The Mysore Masala Dosa is a dosa spread with a red chutney and then filled with potato masala, a Karnataka version of the masala dosa built to run hotter than the plain one. The angle is that red chili layer painted directly onto the inside of the crepe: it adds a fiery, garlicky undercoat that the standard masala dosa does not have, so the heat is baked into the structure rather than served on the side. It comes off a hot griddle, folded and plated warm, eaten by hand by tearing pieces and dipping them into the accompaniments.
The build is sequential and the order matters. A fermented rice-and-lentil batter is poured onto a hot tava and spread thin into a wide, lacy circle, oiled or buttered at the edges so it crisps. While it is still on the griddle, a thick red chutney, ground from dried red chilies with garlic, soaked lentils and a little tamarind, is smeared across the cooking surface of the dosa. Onto that goes the potato masala: boiled potato broken down with onion, mustard seeds, curry leaves, turmeric and green chili into a soft, golden mound. The dosa is folded over the filling and slid off, served with coconut chutney and sambar. Good execution shows in a dosa that is thin and crisp with a clean snap, a red chutney that is genuinely pungent and evenly spread to the edges rather than a faint pink streak, and a potato masala that is well-seasoned and soft, not gluey or bland. Sloppy versions deliver a thick doughy crepe, a timid chutney layer that loses the entire point, or a watery, under-spiced filling that slumps out the side.

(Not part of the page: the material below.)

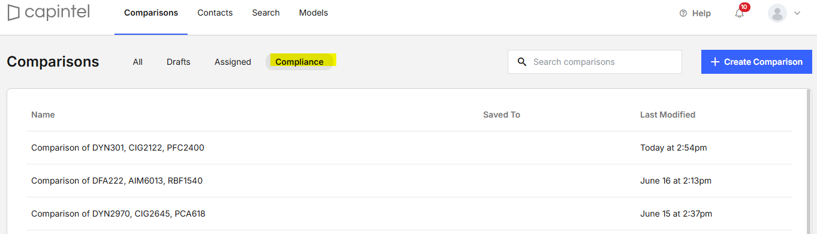
Task: Switch to the Models tab
Action: [313, 13]
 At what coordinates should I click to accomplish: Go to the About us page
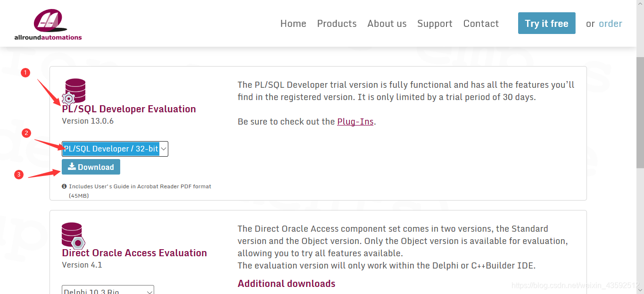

Variation runs along crispness, heat, and butter. A butter-cooked version eats richer and shatters more; a thinner, drier griddling makes it lacier and lighter. The intensity of the red chutney is the main lever, more chili and garlic for a sharper, hotter dosa, less for a gentler one. The defining difference from the plain masala dosa is exactly that chili undercoat: same crepe, same potato filling, but a built-in layer of heat. The closely related thin, crisp lentil crepe served without filling, the plain dosa, deserves its own article rather than being crowded in here. What marks the Mysore version is order and intent: chutney first, masala second, so every bite carries the chili through the potato and the crisp.